内側眼瞼ヒダ(読み)ないそくがんけんヒダ(英語表記)epicanthal fold
plica palpebronasalis

改訂新版 世界大百科事典 「内側眼瞼ヒダ」の意味・わかりやすい解説

内側眼瞼ヒダ (ないそくがんけんヒダ)
epicanthal fold
plica palpebronasalis

上眼瞼(上まぶた)が内眼角(目頭)におおいかぶさった状態。アジア人、とくに北方グループの集団に多くみられ、モンゴロイドに特有のヒダという意味の蒙古ヒダMongolian foldという名称でも呼ばれる。涙嚢(るいのう)を寒気から保護する働きがあると考えられることから、寒冷適応の一つとされる。
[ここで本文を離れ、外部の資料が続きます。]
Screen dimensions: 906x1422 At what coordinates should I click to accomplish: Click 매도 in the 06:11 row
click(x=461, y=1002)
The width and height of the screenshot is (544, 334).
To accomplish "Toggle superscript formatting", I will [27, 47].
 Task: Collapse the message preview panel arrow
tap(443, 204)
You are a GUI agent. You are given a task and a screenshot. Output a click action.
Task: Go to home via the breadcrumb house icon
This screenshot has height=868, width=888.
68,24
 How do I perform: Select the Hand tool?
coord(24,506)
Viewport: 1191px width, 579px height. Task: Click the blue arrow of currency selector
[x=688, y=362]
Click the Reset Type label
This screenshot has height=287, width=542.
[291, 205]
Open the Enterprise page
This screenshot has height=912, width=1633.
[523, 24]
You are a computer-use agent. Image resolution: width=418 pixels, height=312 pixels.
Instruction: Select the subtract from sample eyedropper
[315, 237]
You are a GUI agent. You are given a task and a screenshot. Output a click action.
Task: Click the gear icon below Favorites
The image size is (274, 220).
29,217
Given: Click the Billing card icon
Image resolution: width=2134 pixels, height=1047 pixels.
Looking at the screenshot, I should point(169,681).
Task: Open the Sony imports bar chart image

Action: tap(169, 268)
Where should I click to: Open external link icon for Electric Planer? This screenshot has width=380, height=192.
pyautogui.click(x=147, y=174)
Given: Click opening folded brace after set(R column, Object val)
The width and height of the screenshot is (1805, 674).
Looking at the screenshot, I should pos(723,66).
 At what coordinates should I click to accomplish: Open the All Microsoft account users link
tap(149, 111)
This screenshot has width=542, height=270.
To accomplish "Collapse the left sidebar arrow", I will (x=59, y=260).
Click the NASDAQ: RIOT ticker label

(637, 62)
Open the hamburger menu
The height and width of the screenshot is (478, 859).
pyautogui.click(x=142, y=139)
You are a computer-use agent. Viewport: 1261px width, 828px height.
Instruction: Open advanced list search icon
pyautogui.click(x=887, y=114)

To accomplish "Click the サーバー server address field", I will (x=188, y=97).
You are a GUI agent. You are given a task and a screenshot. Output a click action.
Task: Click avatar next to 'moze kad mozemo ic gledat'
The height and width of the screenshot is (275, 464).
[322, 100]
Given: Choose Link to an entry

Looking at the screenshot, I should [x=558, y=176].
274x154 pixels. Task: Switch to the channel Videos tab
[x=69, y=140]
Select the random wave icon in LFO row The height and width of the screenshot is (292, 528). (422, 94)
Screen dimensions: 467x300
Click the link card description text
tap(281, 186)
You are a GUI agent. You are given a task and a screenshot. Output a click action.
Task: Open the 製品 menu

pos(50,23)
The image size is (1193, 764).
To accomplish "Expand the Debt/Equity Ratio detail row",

遺伝様式はよくわかっていない。幼少期に存在した内側眼瞼ヒダが、年齢とともに消失する場合が少なくない。アジア人以外の成人にはほとんど出現しないが、小児には数%から30%程度出現する。また、ダウン症の患者にも出現する。

 出現頻度は、中国人では小児、成人ともほぼ100%と報告されており、東北アジアの集団で高く、東南アジアの集団やアメリカ大陸先住民では低い傾向がみられる。日本列島における成人の頻度は、近畿地方で47.7%と高く、北に向かって減少し、北海道アイヌでは18.9%と最も低い。